Prior to his birth, the doctors were able to narrow his diagnosis to five different skeletal dysplasias. All of these diagnoses indicated that Braden would have respiratory issues when he was born. Thus, we were able to meet with doctors and specialists to try to prepare for what was going to lie ahead.
Immediately following his birth, Braden was put on a ventilator because he did have the respiratory issues. His lungs are underdeveloped and his rib cage is small, which is limiting the ability of his lungs to function. Since his birth Tuesday, his stability has been tenuous and there have been ups and downs. The doctors as of today's date have only been able to narrow his diagnosis to one of two conditions. The key issue is going to be whether his rib size and lung condition will ever make it possible for him to breathe on his own.
The doctors at Kosairs have enlisted the assistance of experts at Cedars Sinai at UCLA. This facility has a world recognized database for skeletal dysplasias. We have received guidance from this facility during the pregnancy, and now are awaiting their continued guidance.
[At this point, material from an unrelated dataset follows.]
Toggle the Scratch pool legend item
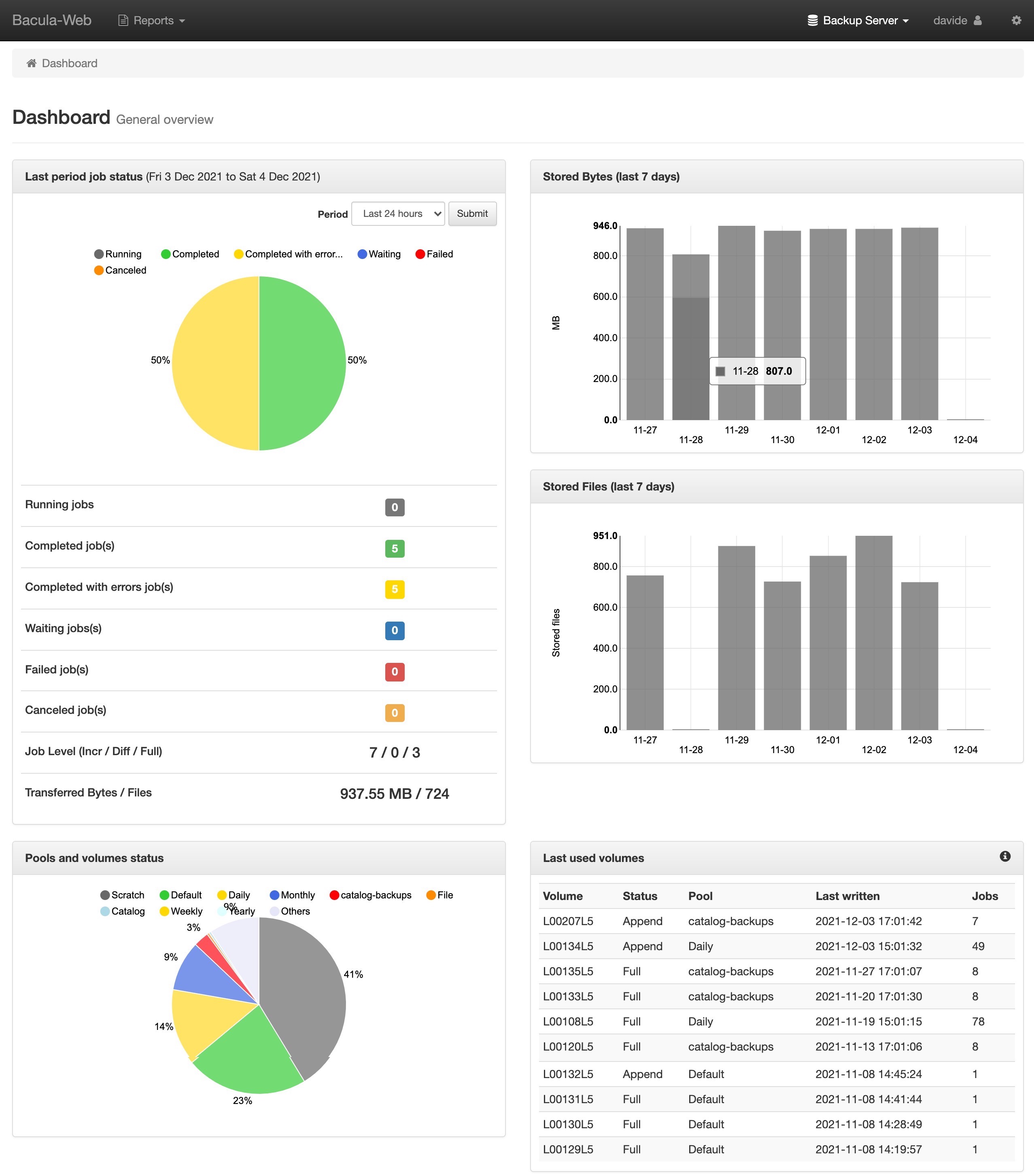The height and width of the screenshot is (1176, 1034). 122,895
They are going to review his x-rays and we are hopeful that they will be able to provide a diagnosis. Once we have a diagnosis, then the doctors will be able to give us a prognosis for Braden.
We are hopeful that the diagnosis which he receives will also be accompanied by a hopeful prognosis. We only ask for everyone's prayers right now to help him get through this time, and provide us with the support to take care of him.